3. Emerging threat: BunnyLoader – A Malware-as-a-Service (MaaS) evolution

A new malware-as-a-service (MaaS) called ‘BunnyLoader’ has been found by security researchers on several hacker forums. It is promoted as a fileless loader capable of pilfering and substituting the contents of the system clipboard. Researchers have observed BunnyLoader’s growing popularity among cybercriminals due to its affordability and feature-rich nature. The malware’s command and control panel even allows individuals with limited hacking skills to set a second-stage payload, enable keylogging, steal credentials, manipulate the clipboard (for cryptocurrency theft), and execute remote commands on compromised devices.

The versatile malware achieves persistence through Windows Registry, conceals its presence, and prevents multiple instances. It adapts to evade sandbox environments and primarily operates as an information-stealing tool, targeting browsers, cryptocurrency wallets, VPNs, and messaging apps. Stolen data is sent to the attacker’s server in a compressed format, and it can execute payloads both from disk and in a fileless manner using process hollowing technique. Organizations are recommended to enhance security measures, educate employees, and implement network monitoring, to reduce their risk of falling victim to BunnyLoader and similar malware.

4. Exploitation of Cisco routers by China’s BlackTech hacking group

Cybersecurity agencies and law enforcement in the United States and Japan have issued a warning about Chinese hackers known as ‘BlackTech.’ These state-sponsored hackers utilize continuously updated, customized malware to implant backdoors within network devices.
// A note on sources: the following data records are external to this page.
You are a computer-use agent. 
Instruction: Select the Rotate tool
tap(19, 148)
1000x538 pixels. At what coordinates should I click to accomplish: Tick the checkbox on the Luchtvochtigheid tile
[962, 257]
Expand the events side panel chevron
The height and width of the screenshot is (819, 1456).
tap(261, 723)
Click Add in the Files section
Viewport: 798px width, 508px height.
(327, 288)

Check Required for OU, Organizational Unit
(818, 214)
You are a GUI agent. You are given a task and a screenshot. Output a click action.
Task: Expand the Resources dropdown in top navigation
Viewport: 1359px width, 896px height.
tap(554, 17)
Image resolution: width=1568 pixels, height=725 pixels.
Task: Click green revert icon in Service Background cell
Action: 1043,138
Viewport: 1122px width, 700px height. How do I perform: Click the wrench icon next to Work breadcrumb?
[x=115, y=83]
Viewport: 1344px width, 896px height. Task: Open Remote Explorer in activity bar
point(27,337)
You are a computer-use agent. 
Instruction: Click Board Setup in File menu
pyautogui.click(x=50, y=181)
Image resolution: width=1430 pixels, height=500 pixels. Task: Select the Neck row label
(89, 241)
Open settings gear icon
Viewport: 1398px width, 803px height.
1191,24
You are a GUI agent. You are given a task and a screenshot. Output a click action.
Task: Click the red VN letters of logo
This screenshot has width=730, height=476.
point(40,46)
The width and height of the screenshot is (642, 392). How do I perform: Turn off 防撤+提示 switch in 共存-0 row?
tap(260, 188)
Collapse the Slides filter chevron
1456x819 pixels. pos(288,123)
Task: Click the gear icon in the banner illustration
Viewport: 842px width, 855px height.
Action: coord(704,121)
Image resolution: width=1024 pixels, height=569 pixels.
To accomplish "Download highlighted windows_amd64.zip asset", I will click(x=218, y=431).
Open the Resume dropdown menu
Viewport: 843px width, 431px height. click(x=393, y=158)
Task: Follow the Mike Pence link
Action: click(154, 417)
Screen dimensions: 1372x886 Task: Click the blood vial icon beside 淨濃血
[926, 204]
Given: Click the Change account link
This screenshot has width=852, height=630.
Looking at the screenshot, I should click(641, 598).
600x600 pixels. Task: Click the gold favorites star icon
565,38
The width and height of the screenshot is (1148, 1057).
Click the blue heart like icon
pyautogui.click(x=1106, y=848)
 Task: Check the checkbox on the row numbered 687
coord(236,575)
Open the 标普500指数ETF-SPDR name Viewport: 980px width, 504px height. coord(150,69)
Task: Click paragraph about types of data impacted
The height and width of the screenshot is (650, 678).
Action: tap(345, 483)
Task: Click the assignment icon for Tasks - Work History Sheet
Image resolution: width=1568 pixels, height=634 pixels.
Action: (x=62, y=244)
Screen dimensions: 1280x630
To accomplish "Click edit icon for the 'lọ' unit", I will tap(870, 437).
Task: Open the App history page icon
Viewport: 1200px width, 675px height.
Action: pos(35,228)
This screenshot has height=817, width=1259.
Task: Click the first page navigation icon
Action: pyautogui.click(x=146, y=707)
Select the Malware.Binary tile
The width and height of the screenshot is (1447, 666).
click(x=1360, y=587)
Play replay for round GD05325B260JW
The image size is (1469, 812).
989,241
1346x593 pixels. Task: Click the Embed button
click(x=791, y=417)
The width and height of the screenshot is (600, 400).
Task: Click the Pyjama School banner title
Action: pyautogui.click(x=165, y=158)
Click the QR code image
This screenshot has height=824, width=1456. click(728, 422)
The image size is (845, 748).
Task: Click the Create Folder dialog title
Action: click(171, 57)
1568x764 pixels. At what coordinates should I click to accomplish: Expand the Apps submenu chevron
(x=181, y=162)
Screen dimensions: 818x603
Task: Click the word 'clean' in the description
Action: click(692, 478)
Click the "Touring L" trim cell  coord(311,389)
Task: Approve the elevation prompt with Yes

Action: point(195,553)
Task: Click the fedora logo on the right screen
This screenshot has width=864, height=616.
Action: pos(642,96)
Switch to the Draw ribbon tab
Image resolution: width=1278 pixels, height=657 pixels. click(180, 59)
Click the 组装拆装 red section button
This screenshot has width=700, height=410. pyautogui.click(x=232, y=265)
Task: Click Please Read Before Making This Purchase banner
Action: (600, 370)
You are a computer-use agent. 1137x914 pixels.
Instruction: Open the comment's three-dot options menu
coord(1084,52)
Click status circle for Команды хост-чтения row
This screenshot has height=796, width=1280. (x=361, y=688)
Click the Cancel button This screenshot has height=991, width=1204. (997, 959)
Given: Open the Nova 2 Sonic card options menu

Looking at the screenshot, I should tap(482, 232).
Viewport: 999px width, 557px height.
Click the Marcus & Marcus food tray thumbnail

These backdoors serve multiple purposes, including maintaining access, initiating initial network breaches, and exfiltrating sensitive data by redirecting traffic to servers under the attacker’s control.

BlackTech’s methodology involves exploiting stolen administrative credentials to compromise a wide array of router brands, models, and versions. For Cisco routers, the hackers employ crafty techniques, such as enabling and disabling an SSH backdoor through specially crafted TCP or UDP packets, ensuring the backdoor is only active when necessary. In instances involving breached Cisco routers, the attackers further manipulate Embedded Event Manager (EEM) policies used for task automation. They remove specific strings from legitimate commands, thwarting their execution and hindering forensic analysis. To defend against such threats effectively, organizations must adopt a multifaceted approach, including vigilant monitoring for unauthorized downloads and unusual device behavior, particularly when it comes to firmware and SSH traffic.

5. EvilProxy phishing kit exploits vulnerability in Indeed.com targeting Microsoft users

Cybersecurity experts have detected an advanced phishing campaign. Cybercriminals are utilizing the well-known EvilProxy phishing kit to exploit an open redirection vulnerability found in the job search platform Indeed.com, to harvest session cookies, potentially allowing them to bypass multi-factor authentication (MFA) systems. The campaign is particularly aimed at senior executives across diverse sectors, with a strong emphasis on Banking and Financial Services, Insurance companies, Property Management and Real Estate, and the Manufacturing industry.

EvilProxy operates as a phishing-as-a-service platform, employing reverse proxies to facilitate communication between the target and the genuine online service, in this case, Microsoft. When a user accesses their account via this phishing website, which mimics the authentic login page, the threat actor can capture authentication cookies. Since users have already completed the necessary MFA steps during login, the acquired cookies provide cybercriminals with full access to the victim’s account. To avoid being a victim to such attacks, it is recommended to implement phishing-resistant MFA solutions, educate users through awareness sessions and training, and deploy advanced email filtering solutions to detect and block phishing attempts.